Return of the Living Health Care Bill

Here we are in March of 2010 with the Democrats are still talking health care (so unfortunately so am I). 

House Speaker Nancy Pelosi (D-Cal.) continued the campaign in appearances on the talking head circuit over the weekend in support of health care — ramming the leviathan government takeover of health care through Congress.  Health care, health care, health care.

President Obama is slated to introduce yet another version of his health care compromise on Wednesday, or at least talk about a new non-compromise compromise.  Really, if they just talk about it some more we’ll finally get it and love it.  Honest.

The most compelling explanation of the Dems’ bizarre, unrelenting behavior was offered by Rush Limbaugh last week when he compared the passage of their irreconcilable bills through the House and the Senate to J.R.R. Tolkien’s “Lord of the Rings”: Democrats have touched the third Ring of Power and the desire to posses it has driven them mad. 

If the right deal can be cut, the right payoff made, the magic vote number reached, Democrats can pass their “comprehensive” health care bill that seeks to transfer power over the life and death decisions to government bureaucrats in Washington, D.C. 

Utopia is just within reach.

In a CNN interview with House Speaker Nancy Pelosi (D-Calif.) airing Sunday, Pelosi was asked about CNN’s latest poll released last week showing nearly three-quarters of Americans favor dropping health care “reform” altogether and moving on or starting fresh with an incremental approach.

From the interview:

HOUSE SPEAKER NANCY PELOSI:  The point is, is that we have a responsibility here, and the Republicans have had a field day going out there and misrepresenting what is in the bill, but that’s what they do.
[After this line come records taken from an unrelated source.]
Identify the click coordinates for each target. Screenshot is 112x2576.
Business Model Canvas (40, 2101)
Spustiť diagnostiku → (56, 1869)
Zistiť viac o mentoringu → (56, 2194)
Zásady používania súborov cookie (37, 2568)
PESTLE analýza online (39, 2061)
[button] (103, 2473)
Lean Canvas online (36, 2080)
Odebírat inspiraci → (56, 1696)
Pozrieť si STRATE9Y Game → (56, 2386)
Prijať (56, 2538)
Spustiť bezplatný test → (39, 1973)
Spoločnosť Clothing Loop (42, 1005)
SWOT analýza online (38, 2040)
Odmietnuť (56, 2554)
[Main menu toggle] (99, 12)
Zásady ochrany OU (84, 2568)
That’s what…

HOST CANDY CROWLEY: So it has been messaging thing?

PELOSI: … they do. No…

CROWLEY: You think people don’t understand the bill?

PELOSI: No, I don’t think — there isn’t a bill. When we have a bill, which we will in a matter of days, then that is the bill that we can sell. Our bill, the House and the Senate bill, had some major differences which we’re hoping now to reconcile.  And then when we have a bill — as I say, you can bake the pie, you can sell the pie, but you have to have a pie to sell. And when we do, we will take it out there.
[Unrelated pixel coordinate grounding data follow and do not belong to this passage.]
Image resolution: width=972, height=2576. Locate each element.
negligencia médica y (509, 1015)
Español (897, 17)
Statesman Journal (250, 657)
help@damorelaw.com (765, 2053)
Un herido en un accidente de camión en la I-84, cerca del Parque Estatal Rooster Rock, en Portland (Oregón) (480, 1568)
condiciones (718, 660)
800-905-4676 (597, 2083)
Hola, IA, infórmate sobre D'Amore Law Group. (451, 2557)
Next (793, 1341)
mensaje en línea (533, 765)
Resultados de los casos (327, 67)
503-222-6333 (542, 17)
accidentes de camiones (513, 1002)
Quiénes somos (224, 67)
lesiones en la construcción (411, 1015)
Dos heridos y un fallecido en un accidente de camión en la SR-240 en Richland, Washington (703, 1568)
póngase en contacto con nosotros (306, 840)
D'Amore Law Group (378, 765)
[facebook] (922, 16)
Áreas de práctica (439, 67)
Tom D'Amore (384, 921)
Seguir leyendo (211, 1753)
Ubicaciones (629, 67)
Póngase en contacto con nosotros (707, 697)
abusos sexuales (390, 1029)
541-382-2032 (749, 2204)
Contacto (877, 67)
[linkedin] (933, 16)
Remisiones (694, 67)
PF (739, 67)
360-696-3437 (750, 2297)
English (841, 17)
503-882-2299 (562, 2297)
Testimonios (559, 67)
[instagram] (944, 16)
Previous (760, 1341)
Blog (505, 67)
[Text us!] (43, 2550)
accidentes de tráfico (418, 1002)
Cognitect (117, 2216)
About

Merging the House and the Senate measures will bake a pie that will sell?  (See Gollum.)

And Republicans are misrepresenting what’s actually in the bill but there’s actually not a bill.  Which is it?

Pelosi also said in the interview, “A bill can be bipartisan without bipartisan votes. Republicans have left their imprint.”
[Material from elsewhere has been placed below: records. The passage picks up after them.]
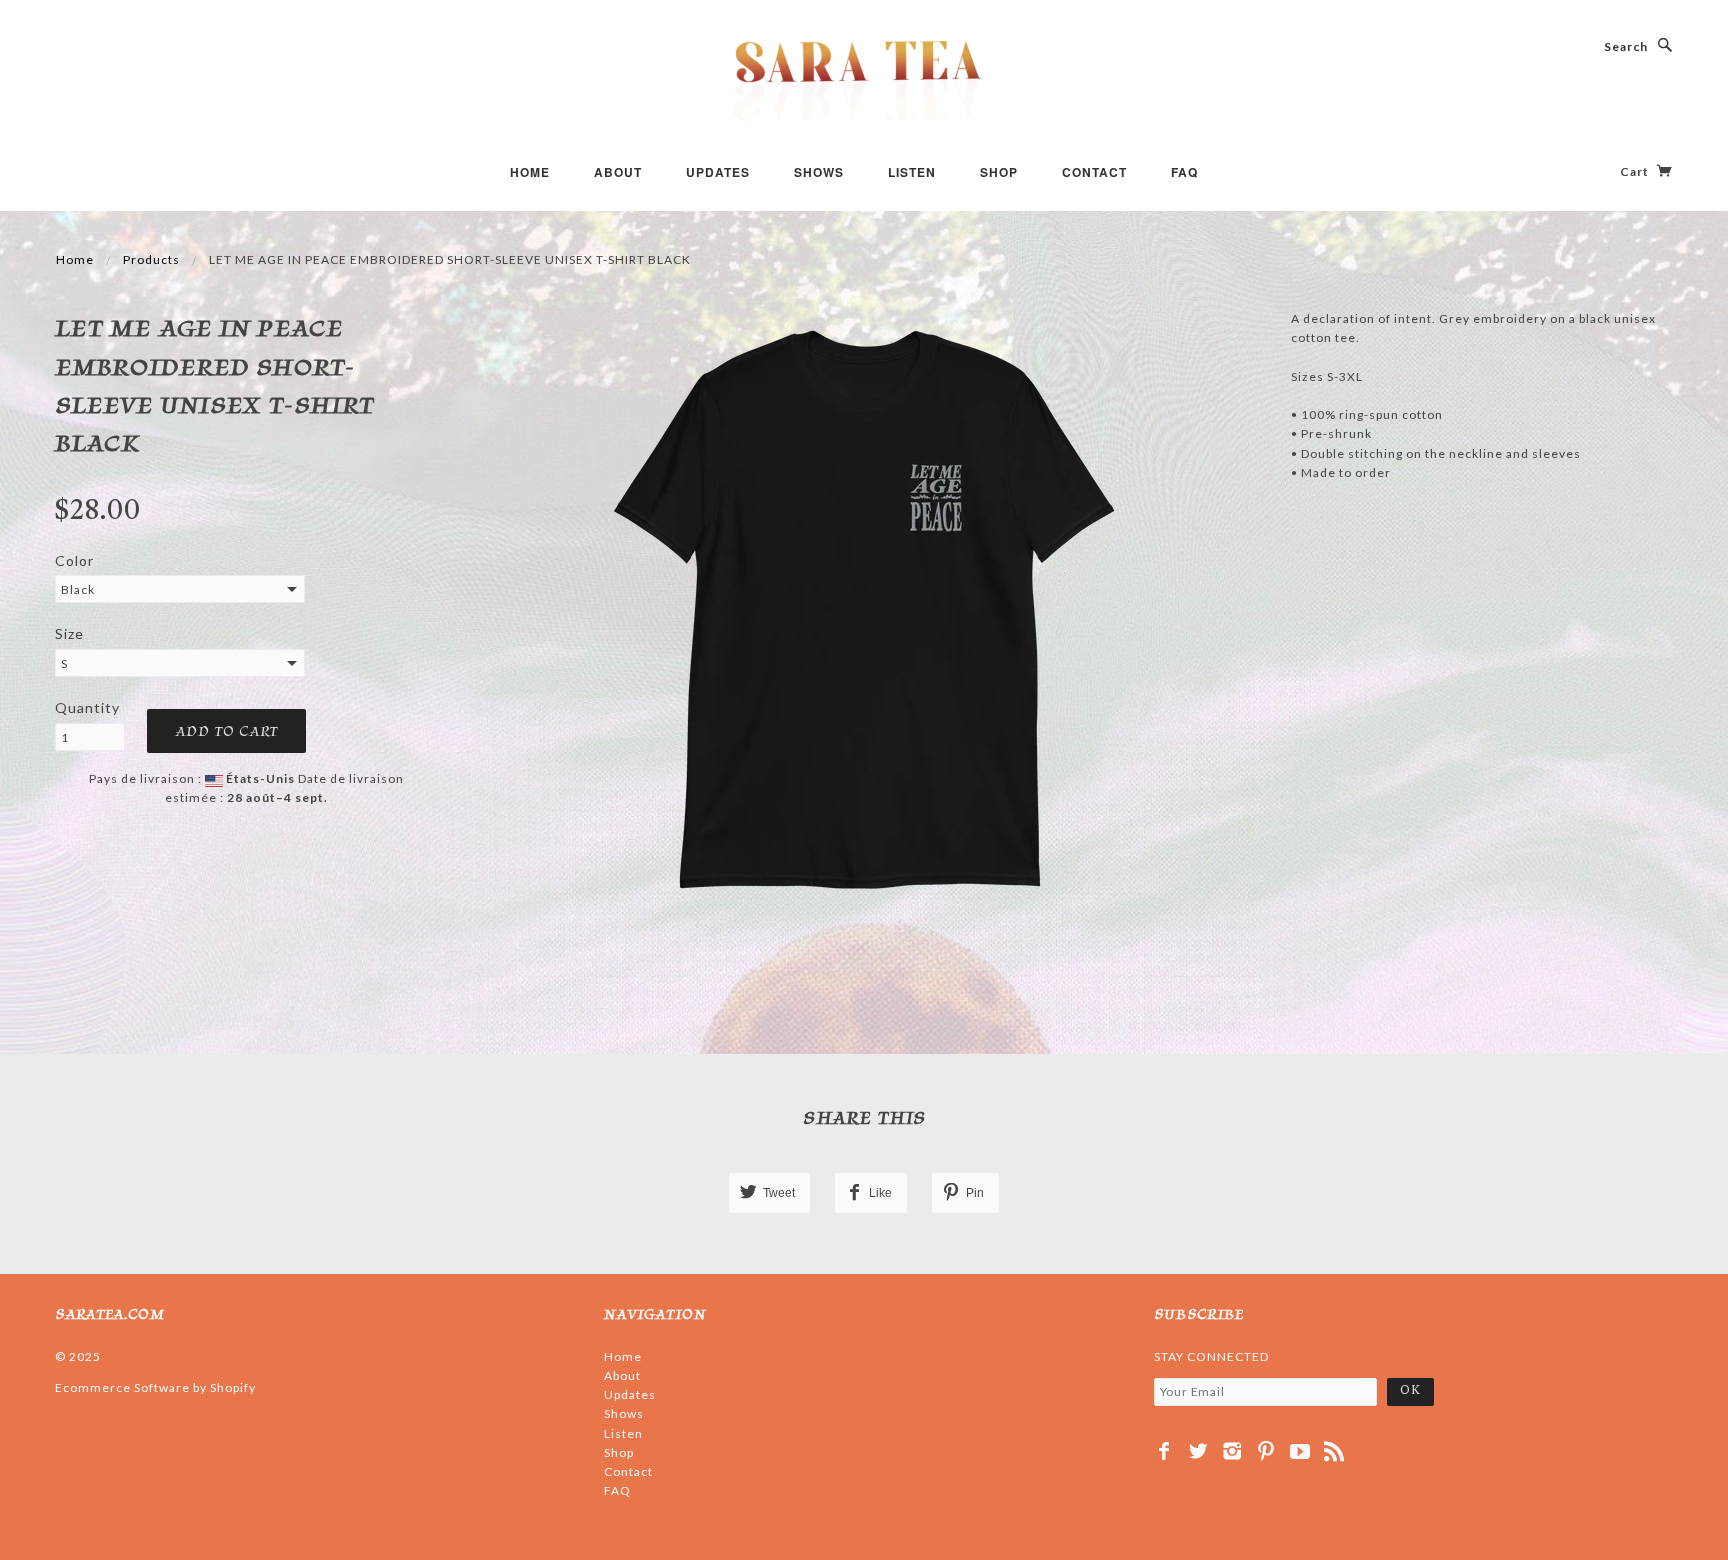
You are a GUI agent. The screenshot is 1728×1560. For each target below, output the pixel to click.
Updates (718, 172)
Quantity (87, 707)
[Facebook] (1164, 1451)
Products (151, 259)
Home (530, 172)
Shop (999, 172)
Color (74, 560)
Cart (1636, 171)
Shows (819, 172)
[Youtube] (1300, 1451)
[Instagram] (1232, 1451)
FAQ (1184, 172)
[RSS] (1334, 1451)
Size (69, 633)
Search (1626, 46)
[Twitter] (1198, 1451)
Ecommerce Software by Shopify (155, 1387)
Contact (1094, 172)
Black (78, 589)
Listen (912, 172)
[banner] (864, 80)
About (618, 172)
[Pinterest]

I’ll just leave that one laying out there on its own.

Back in the reality sector, Sen. Kent Conrad (D-N.D.), Chairman of the Senate Budget Committee, made it clear on CBS that budget reconciliation gimmickry could not be used to pass the full pie Pelosi is baking. 

“Reconciliation cannot be used to pass comprehensive health care reform,” Conrad said.  “The major package would not be done through reconciliation.”

When told he was contradicting White House claims made earlier in the day?

“I am the chairman of the committee in the Senate, and I think I understand how reconciliation works and can’t work,” Conrad said.  “The only possible role I can see for reconciliation would be to make modest changes in the major package.”

The “major package” being the Senate-passed bill — that includes government funding of abortion and a $2.5 trillion price tag over 10 years when fully implemented.

Pelosi was also asked in her CNN interview about prospects for holding onto enough seats in the House come November to continue Democrat control.

“Let me just say it this way, the Democrats will retain the majority in the House of Representatives,” Pelosi said.  “We have a huge — we have, what, 54-, 55-vote majority. We had a swing in the last two elections of 110 seats. We will — I am not yielding one grain of sand. We are fighting for every seat.” (Actually, Democrats currently have a 77-seat majority in the House.  Turning 40 seats from D to R would mercifully end the Pelosi speakership.)

“We are ready,” Pelosi said. “In the past when there have been these swings, it’s been when people have not been ready. … We’ve been working hard. Now we have to go out. We said we were going to do certain things, we did them, now we have to go talk about what we have done.”

It is precisely what the Democrats have done, and continue to do, that threatens their majorities in both the House and Senate.  Borrowing, spending, bailouts, a cap and trade national energy tax, the government takeover of health care — the legislative agenda that has passed the House in the 111th Congress to date is not a winning argument for electoral successes with the majority of Americans come November.  It might sail in San Francisco, but it won’t play in Peoria.  Or Little Rock.  Or Baton Rouge.

In yet another perplexing interview aired Sunday on ABC, Pelosi said that lawmakers should hurl themselves under the bus and pass the health care bill (the one that doesn’t yet exist) even if it costs them their jobs.

“We’re not here just to self-perpetuate our service in Congress,” Pelosi said. “We’re here to do the job for the American people.”

And that’s the point, Madame Speaker.  The American people have made it perfectly clear to their own representatives that they don’t want Washington running their health care. No amount of arm twisting is going to change that.